◆ ASSIGNMENT: Note each line in the data holding the string "GmbH" and report it.

◆ PROVIDED RECORDS:
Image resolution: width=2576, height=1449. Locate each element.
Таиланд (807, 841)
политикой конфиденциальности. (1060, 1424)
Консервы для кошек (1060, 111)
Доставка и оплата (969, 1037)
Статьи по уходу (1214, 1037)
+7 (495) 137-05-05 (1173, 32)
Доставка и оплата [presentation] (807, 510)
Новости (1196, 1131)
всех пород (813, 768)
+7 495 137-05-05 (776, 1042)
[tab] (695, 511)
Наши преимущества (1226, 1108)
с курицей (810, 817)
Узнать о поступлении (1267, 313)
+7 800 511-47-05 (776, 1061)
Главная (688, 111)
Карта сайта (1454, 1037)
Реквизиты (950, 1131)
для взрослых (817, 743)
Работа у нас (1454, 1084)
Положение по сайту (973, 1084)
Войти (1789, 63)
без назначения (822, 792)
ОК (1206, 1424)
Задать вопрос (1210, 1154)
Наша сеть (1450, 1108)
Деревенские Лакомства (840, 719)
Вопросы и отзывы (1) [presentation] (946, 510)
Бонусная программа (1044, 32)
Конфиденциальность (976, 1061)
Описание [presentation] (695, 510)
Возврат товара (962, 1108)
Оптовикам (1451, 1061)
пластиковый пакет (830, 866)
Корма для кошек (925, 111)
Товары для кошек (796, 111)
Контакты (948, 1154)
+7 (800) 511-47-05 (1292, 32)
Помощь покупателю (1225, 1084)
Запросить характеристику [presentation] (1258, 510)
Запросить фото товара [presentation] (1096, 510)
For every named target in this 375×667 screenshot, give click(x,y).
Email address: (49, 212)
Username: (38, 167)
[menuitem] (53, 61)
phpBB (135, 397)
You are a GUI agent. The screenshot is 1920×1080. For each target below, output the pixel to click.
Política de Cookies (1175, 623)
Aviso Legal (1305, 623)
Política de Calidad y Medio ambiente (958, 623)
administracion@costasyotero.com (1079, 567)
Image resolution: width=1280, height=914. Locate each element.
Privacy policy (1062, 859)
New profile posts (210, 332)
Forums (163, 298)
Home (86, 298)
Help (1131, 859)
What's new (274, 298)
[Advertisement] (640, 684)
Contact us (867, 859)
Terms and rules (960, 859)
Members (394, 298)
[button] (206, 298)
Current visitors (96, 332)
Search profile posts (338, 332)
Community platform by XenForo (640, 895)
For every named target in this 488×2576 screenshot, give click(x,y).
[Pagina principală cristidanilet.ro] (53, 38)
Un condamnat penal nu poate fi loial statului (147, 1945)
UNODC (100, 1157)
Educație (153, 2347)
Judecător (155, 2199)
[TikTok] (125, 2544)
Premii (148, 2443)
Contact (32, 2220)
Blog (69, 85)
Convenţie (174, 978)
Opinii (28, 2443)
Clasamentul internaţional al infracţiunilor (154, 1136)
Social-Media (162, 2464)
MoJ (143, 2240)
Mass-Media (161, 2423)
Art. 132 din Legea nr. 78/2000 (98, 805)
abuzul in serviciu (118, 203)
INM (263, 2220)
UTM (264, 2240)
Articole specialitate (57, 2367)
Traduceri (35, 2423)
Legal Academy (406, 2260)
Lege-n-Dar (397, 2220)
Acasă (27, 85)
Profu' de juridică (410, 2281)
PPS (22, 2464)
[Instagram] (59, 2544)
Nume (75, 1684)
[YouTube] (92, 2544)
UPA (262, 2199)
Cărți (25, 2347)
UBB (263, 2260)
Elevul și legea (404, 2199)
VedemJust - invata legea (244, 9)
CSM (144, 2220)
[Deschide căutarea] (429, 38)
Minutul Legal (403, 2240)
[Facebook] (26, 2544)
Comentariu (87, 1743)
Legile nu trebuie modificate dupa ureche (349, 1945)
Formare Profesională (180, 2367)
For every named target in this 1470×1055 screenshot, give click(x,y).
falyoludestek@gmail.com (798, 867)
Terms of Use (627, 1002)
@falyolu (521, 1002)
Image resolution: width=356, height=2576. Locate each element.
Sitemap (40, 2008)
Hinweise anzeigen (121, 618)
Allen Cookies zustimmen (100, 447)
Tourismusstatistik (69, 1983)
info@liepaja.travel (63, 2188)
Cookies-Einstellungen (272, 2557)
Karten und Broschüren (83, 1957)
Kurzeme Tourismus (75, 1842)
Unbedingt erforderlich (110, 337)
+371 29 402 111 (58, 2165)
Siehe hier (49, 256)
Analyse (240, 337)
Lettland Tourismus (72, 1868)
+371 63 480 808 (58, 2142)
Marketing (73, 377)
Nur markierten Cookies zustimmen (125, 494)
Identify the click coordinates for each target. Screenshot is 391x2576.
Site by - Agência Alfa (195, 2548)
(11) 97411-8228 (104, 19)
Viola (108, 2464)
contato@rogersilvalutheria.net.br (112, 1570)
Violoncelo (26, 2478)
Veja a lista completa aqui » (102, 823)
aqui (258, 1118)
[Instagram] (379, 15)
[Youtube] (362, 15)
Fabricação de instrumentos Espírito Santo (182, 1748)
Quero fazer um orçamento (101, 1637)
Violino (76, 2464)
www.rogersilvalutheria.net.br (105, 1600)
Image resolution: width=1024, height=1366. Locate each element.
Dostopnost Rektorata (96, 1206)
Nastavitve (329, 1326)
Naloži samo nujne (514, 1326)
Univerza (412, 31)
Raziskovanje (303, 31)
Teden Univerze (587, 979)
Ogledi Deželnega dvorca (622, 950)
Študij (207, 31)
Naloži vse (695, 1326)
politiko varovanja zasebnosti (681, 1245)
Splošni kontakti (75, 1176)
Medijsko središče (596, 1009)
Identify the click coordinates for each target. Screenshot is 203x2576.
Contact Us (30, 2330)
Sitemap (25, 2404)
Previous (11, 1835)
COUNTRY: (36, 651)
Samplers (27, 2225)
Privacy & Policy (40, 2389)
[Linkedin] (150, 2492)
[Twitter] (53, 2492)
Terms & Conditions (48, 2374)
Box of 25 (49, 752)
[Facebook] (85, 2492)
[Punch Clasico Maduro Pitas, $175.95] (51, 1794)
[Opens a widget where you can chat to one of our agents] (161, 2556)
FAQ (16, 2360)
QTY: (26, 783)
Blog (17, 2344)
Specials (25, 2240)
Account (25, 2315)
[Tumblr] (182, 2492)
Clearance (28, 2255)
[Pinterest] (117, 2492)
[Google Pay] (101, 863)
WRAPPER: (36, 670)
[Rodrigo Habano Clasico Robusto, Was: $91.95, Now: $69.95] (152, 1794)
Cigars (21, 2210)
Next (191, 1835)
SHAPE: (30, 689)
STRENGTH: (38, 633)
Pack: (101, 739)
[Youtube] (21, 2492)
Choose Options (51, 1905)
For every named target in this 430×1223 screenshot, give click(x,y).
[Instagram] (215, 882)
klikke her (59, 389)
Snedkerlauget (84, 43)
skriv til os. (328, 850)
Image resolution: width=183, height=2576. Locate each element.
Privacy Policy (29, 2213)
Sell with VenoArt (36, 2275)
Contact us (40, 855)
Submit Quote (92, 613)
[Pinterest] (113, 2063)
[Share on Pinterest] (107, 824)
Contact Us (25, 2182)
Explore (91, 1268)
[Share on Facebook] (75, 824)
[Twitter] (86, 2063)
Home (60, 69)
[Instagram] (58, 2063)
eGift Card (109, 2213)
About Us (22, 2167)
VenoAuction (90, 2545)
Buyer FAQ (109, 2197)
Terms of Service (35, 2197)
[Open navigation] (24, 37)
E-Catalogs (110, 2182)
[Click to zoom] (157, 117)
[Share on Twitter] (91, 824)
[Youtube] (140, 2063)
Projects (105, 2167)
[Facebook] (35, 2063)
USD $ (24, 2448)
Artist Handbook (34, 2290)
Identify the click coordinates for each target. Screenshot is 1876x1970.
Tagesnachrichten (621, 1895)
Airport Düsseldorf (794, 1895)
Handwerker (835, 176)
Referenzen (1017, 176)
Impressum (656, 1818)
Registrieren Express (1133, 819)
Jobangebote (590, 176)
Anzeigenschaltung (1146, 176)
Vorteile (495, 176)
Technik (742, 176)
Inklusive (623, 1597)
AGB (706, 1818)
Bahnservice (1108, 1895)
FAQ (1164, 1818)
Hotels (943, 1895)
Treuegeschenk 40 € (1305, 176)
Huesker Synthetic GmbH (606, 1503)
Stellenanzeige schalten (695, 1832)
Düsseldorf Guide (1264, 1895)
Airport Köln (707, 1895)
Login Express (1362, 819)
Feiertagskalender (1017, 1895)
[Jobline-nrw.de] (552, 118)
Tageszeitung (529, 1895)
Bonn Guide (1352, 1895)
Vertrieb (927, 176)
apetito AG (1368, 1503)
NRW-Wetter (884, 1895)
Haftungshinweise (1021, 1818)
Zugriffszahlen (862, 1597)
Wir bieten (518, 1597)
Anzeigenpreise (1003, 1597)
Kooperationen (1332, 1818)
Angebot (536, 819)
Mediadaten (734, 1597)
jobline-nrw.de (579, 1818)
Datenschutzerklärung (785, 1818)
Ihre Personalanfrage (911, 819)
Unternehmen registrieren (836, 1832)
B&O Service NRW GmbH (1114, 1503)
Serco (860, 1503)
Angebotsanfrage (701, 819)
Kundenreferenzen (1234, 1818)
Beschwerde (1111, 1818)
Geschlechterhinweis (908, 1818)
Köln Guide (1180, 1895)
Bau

◆ REPLY TO THE EXERCISE:
Huesker Synthetic GmbH (606, 1503)
B&O Service NRW GmbH (1114, 1503)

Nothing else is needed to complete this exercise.